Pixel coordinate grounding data
◇ ◇ ◇ ◇
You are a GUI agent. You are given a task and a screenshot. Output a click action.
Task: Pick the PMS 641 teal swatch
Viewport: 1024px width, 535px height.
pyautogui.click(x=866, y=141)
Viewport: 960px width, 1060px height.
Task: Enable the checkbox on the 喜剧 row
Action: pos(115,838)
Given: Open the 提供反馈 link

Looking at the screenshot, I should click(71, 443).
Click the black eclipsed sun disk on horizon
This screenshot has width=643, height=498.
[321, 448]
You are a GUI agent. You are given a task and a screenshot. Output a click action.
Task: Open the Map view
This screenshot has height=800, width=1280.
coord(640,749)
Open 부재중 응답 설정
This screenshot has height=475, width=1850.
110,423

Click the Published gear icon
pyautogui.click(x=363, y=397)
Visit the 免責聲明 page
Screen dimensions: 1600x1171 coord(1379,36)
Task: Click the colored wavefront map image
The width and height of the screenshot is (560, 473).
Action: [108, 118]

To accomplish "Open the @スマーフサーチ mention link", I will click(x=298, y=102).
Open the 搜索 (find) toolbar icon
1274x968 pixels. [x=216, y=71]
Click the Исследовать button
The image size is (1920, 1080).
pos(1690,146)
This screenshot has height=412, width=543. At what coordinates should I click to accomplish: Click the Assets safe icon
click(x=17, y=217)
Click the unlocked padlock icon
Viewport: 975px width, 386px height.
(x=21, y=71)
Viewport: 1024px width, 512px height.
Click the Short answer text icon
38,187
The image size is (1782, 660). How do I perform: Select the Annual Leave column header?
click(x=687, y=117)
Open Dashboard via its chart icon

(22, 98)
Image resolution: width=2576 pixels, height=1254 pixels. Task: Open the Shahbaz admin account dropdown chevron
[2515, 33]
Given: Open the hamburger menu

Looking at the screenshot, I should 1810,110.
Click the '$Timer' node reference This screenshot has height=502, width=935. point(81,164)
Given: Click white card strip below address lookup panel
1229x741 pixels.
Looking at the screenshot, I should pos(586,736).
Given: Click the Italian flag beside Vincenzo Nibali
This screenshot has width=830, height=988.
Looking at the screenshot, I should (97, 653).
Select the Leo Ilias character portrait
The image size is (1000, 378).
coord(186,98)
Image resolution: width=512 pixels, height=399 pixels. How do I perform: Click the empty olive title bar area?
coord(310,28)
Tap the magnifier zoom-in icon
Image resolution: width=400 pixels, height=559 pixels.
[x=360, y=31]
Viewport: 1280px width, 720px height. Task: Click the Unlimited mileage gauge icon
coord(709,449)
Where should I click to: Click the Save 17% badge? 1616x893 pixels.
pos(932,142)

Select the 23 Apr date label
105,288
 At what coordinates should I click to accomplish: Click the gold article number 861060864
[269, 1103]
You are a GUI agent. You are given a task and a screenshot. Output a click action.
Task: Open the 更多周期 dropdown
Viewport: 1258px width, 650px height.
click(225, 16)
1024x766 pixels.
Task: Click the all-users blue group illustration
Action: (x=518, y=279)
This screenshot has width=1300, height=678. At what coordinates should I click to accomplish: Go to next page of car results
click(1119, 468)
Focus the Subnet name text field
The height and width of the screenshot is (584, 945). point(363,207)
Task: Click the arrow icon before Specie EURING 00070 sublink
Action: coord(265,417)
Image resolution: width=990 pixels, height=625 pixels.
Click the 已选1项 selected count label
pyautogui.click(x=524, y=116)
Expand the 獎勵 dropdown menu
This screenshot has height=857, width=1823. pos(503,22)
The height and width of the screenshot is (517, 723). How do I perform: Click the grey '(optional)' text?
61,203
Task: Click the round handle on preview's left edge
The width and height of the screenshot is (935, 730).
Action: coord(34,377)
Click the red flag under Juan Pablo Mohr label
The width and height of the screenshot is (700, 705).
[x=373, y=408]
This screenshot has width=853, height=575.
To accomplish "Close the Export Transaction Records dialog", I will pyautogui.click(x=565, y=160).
◇ ◇ ◇ ◇
* [TASK DESCRIPTION]: Quote all the records exactly, please, leaving none out.

* [THE ANSWER]:
You are a GUI agent. You are given a task and a screenshot. Output a click action.
Task: Pick the PMS 641 teal swatch
Viewport: 1024px width, 535px height.
pyautogui.click(x=866, y=141)
Viewport: 960px width, 1060px height.
Task: Enable the checkbox on the 喜剧 row
Action: pos(115,838)
Given: Open the 提供反馈 link

Looking at the screenshot, I should click(71, 443).
Click the black eclipsed sun disk on horizon
This screenshot has width=643, height=498.
[321, 448]
You are a GUI agent. You are given a task and a screenshot. Output a click action.
Task: Open the Map view
This screenshot has height=800, width=1280.
coord(640,749)
Open 부재중 응답 설정
This screenshot has height=475, width=1850.
110,423

Click the Published gear icon
pyautogui.click(x=363, y=397)
Visit the 免責聲明 page
Screen dimensions: 1600x1171 coord(1379,36)
Task: Click the colored wavefront map image
The width and height of the screenshot is (560, 473).
Action: [108, 118]

To accomplish "Open the @スマーフサーチ mention link", I will click(x=298, y=102).
Open the 搜索 (find) toolbar icon
1274x968 pixels. [x=216, y=71]
Click the Исследовать button
The image size is (1920, 1080).
pos(1690,146)
This screenshot has height=412, width=543. At what coordinates should I click to accomplish: Click the Assets safe icon
click(x=17, y=217)
Click the unlocked padlock icon
Viewport: 975px width, 386px height.
(x=21, y=71)
Viewport: 1024px width, 512px height.
Click the Short answer text icon
38,187
The image size is (1782, 660). How do I perform: Select the Annual Leave column header?
click(x=687, y=117)
Open Dashboard via its chart icon

(22, 98)
Image resolution: width=2576 pixels, height=1254 pixels. Task: Open the Shahbaz admin account dropdown chevron
[2515, 33]
Given: Open the hamburger menu

Looking at the screenshot, I should 1810,110.
Click the '$Timer' node reference This screenshot has height=502, width=935. point(81,164)
Given: Click white card strip below address lookup panel
1229x741 pixels.
Looking at the screenshot, I should pos(586,736).
Given: Click the Italian flag beside Vincenzo Nibali
This screenshot has width=830, height=988.
Looking at the screenshot, I should (97, 653).
Select the Leo Ilias character portrait
The image size is (1000, 378).
coord(186,98)
Image resolution: width=512 pixels, height=399 pixels. How do I perform: Click the empty olive title bar area?
coord(310,28)
Tap the magnifier zoom-in icon
Image resolution: width=400 pixels, height=559 pixels.
[x=360, y=31]
Viewport: 1280px width, 720px height. Task: Click the Unlimited mileage gauge icon
coord(709,449)
Where should I click to: Click the Save 17% badge? 1616x893 pixels.
pos(932,142)

Select the 23 Apr date label
105,288
 At what coordinates should I click to accomplish: Click the gold article number 861060864
[269, 1103]
You are a GUI agent. You are given a task and a screenshot. Output a click action.
Task: Open the 更多周期 dropdown
Viewport: 1258px width, 650px height.
click(225, 16)
1024x766 pixels.
Task: Click the all-users blue group illustration
Action: (x=518, y=279)
This screenshot has width=1300, height=678. At what coordinates should I click to accomplish: Go to next page of car results
click(1119, 468)
Focus the Subnet name text field
The height and width of the screenshot is (584, 945). point(363,207)
Task: Click the arrow icon before Specie EURING 00070 sublink
Action: coord(265,417)
Image resolution: width=990 pixels, height=625 pixels.
Click the 已选1项 selected count label
pyautogui.click(x=524, y=116)
Expand the 獎勵 dropdown menu
This screenshot has height=857, width=1823. pos(503,22)
The height and width of the screenshot is (517, 723). How do I perform: Click the grey '(optional)' text?
61,203
Task: Click the round handle on preview's left edge
The width and height of the screenshot is (935, 730).
Action: coord(34,377)
Click the red flag under Juan Pablo Mohr label
The width and height of the screenshot is (700, 705).
[x=373, y=408]
This screenshot has width=853, height=575.
To accomplish "Close the Export Transaction Records dialog", I will pyautogui.click(x=565, y=160).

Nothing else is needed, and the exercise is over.